Required work: Retype exactly the lines below, starting with the line that contains "Viewport: 1568px width, 476px height." and ending with the last line; leave out any pictures.

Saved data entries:
·····
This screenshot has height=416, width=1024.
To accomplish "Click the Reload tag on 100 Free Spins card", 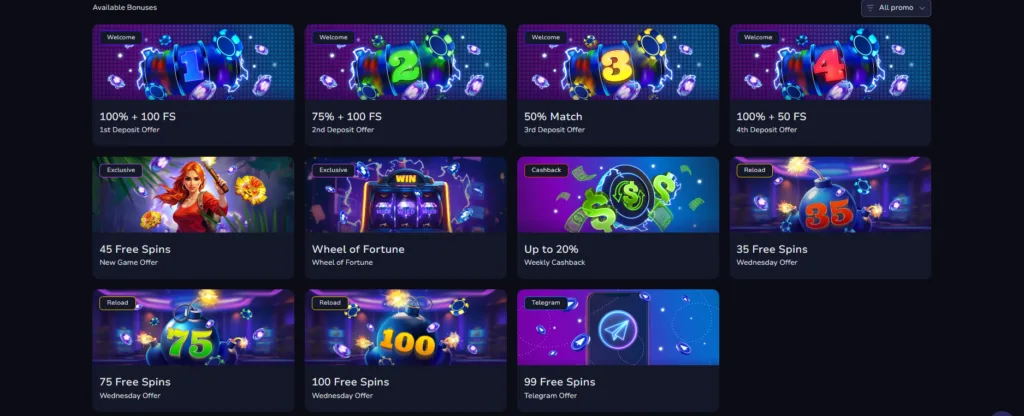I will (330, 303).
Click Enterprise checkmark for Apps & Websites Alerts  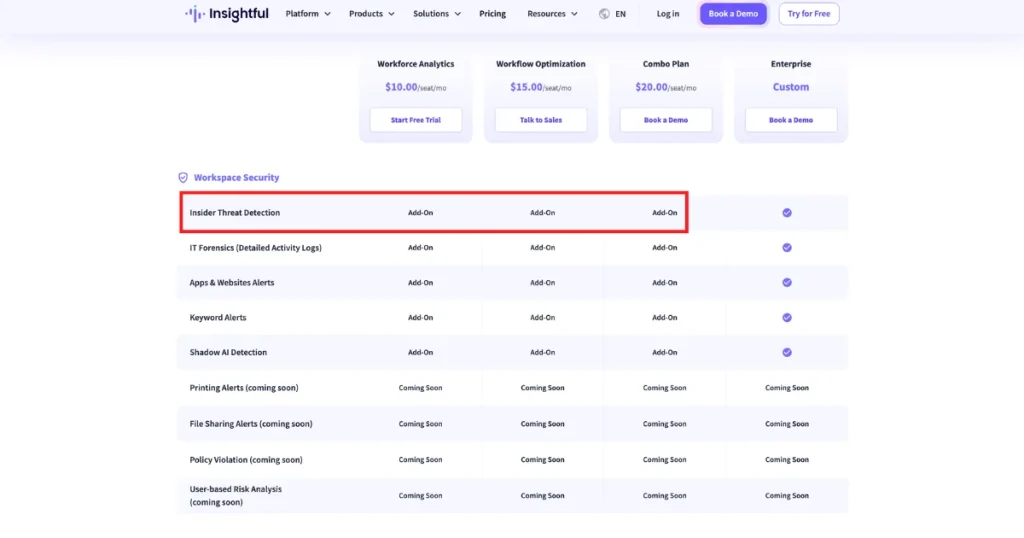click(787, 283)
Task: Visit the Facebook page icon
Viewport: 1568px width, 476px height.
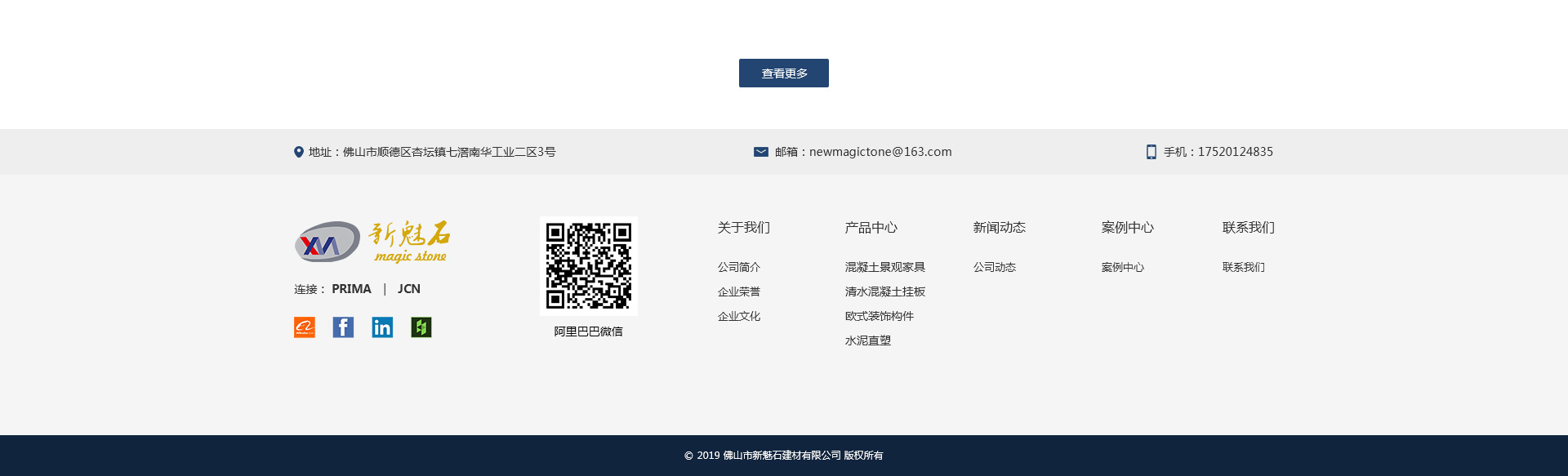Action: coord(343,327)
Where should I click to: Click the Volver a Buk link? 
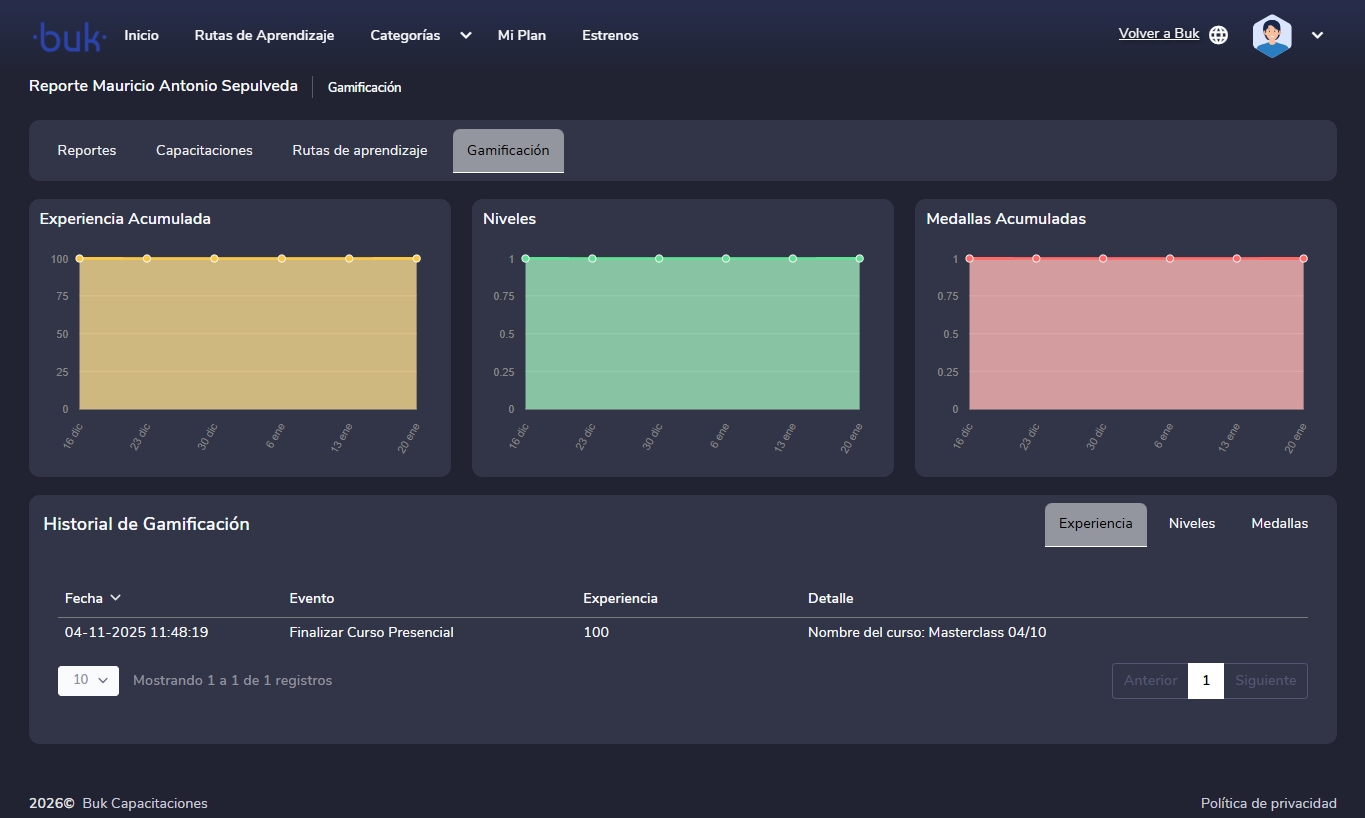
·····
Result:
Viewport: 1568px width, 476px height.
Action: coord(343,327)
Where should I click to: Click the Volver a Buk link? 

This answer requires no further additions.